Chapter 34 - What I've Learned About Myself This Year

Today is November 3rd 2021 and it is my BIRTHDAY!!! I am 34!!!

As we all know… it has definitely been an interesting couple of years (don’t worry I’m not going to go in to it). It has just been interesting. I will leave it at that.

In the past year so much has changed in my life and I have learned to trust myself, lean more in to my creative abilities and just go with my gut. I decided not to go back to my job and… I officially started working FREELANCE Full Time this year!!! It was one of the best decisions I have ever made in life. Was it scary?? Ummm YES, but am I happy… also YES!!! I am so happy to be moving into the direction of taking my life by the horns and going for whatever I want. Are things perfect?? Absolutely NOT. I am figuring everything out along the way, but I can say that I have been opening myself up to even more opportunities and I am grateful for the ability to do so. If you are trying to figure out how to get started with doing anything in life, I say don’t wait!! Just go for it and things will fall in to the places that they need to along the way.

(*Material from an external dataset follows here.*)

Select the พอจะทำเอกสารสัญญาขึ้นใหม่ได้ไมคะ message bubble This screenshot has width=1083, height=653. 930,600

Another thing that I learned this year, is that I don’t need people as much as I think that I do. I’m sure that sounds crazy, so let me explain. Often people come in to your life at different times through out your journey and sometimes some of those people just don’t belong and don’t deserve to continue on with your journey. These are all things that we personally have to figure out for ourselves. Some people drag us down, and that is something that I felt earlier in the year. I personally love helping others, which is one of my gifts. I am a huge giver, but it also comes at a price, because often I myself would get lost in the shuffle and wouldn’t give enough to myself. I decided after a really hurtful few situations this year that I was done completely with giving so much of myself and my time to people. I decided to stop involving myself so much in community and give more to ME. I have been soooo selfless in my life time and I have felt very taken advantage of in the past few years. This year was the last straw for me and I broke, decided to go more inward and work on being me again.

With me working on more of me this year I got back heavily in to working out again, staying consistent and starting taking dance again after so many years of being away. Dance has been an artform for me that is another way for me to express myself with out speaking, just like fashion. It’s something I just do and I don’t feel like it needs to be explained. It’s my therapy, it’s time for myself that I take a little piece of my day a few times a week to do that feels good. It keeps me moving. I think that we all should find those little things and time for ourselves to really dive in deep to the things that we love. Self Care has always been an important part of my life and as I continue to dive into myself I have began to realize and see so many things from a different lens than I ever did before. It feels amazing!!

I am very happy with the decision for myself to take a step back and work on things and work with people in a more intentional way. This is still a work in progress, but I am going in a direction that makes the most sense to me and not allowing the opinions of others to get in the way. For a while I did allow people to get in to my head by the things that they said and I had to realize that I have the power to move how I want to and no one can stop me… EVER!! This is the new energy that I have been moving in and will continue to move in from now on. Watch out world!!!

As I move in to a new year of life I want to continue to learn more about me and continue to break in to and try new things that I have never done before. Also I want to continue to challenge myself in the things that I already know how to do and continue to learn and grow in those aspects as well. I want to never stop learning. We all have so much to gain in this life. I hope that you who are reading this continue to grow and learn along the way as well. Be yourself!! Do YOU!! don’t be afraid to embrace all parts of yourself.

Chapter 34 here we go!!! Let’s DO THIS!!!